A bridge mill is a vertical machining center with a fully supported, extended Y-axis (with the option for fixed angle or 5-axis heads). A bridge mill is constructed with a base/bed casting and a one-piece bridge structure that is bolted to the bed. Along the bridge structure is the Y-axis, and along the length of the bed is the X-axis.
What makes a bridge mill different from a double column machining center?
A double column machining center has the exact same design, but because it is much larger, the bridge structure is made up of three separate components—2 vertical columns and a horizontal cross beam.
How is a bridge mill different than a gantry mill?

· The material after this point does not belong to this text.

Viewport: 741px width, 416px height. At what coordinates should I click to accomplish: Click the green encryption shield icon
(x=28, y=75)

A gantry mill is similar in construction, but the entire bridge (gantry) moves along the X-axis rather than the table moving, as with the bridge mill or double column.
How is a bridge mill different than a vertical machining center?

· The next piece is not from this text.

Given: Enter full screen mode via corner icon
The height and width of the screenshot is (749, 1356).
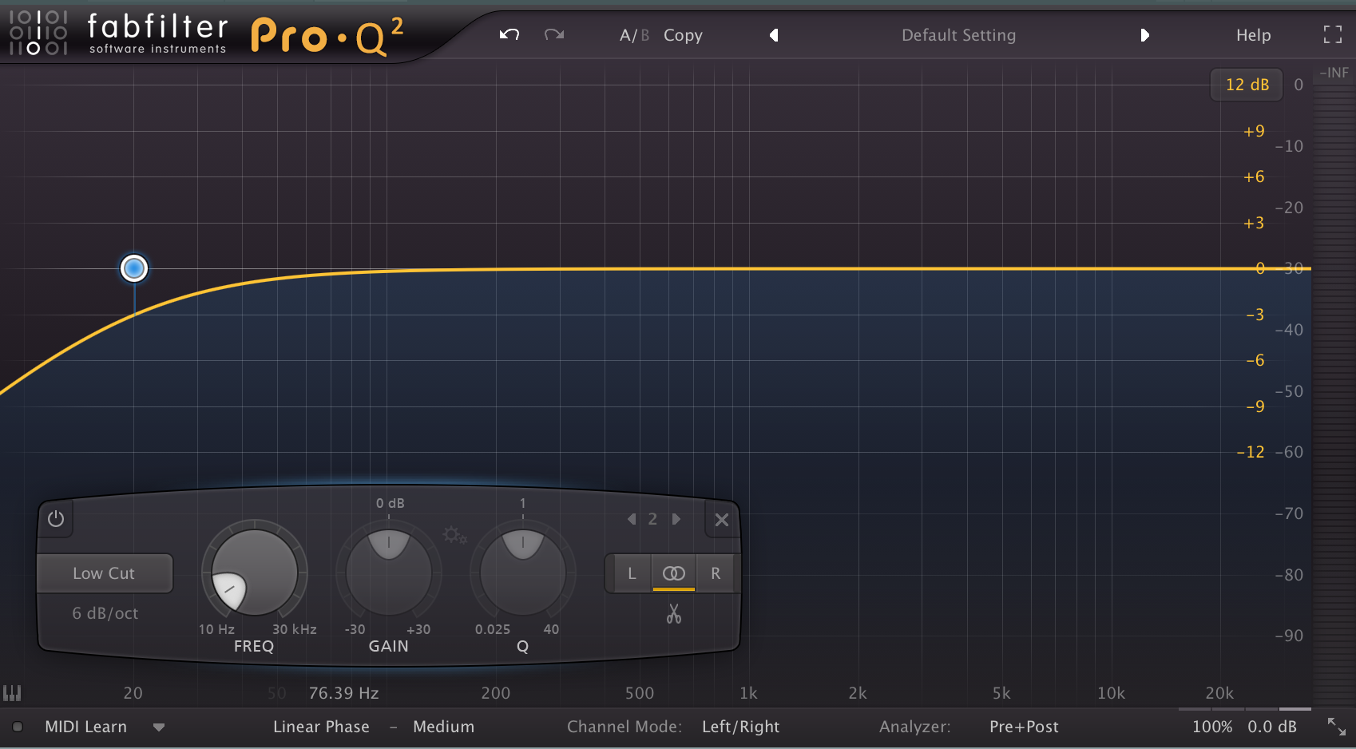Looking at the screenshot, I should (x=1332, y=34).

There are several types of vertical machining center construction—L-frame, C-frame, and bridge-style. The main difference between these machines and a bridge mill is that the Y-axis travel on a vertical machining center is limited due to the design.

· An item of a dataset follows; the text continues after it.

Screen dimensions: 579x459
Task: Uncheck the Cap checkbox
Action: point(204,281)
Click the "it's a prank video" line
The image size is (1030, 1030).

What are the benefits of a bridge mill machine?
The extra travel provided by the bridge mill allows for the manufacturing of much larger, longer parts than on a vertical machining center, since machining on a vertical machining center is restricted by bed size—particularly the Y-axis. A bridge mill’s larger work envelope provides greater opportunities for manufacturers in the die/mold, aerospace, automotive, and other industries.
Bridge mill machines typically live in a space where the double column is too big and a 3-axis machine is too small – providing a middle ground, both in size and in price point.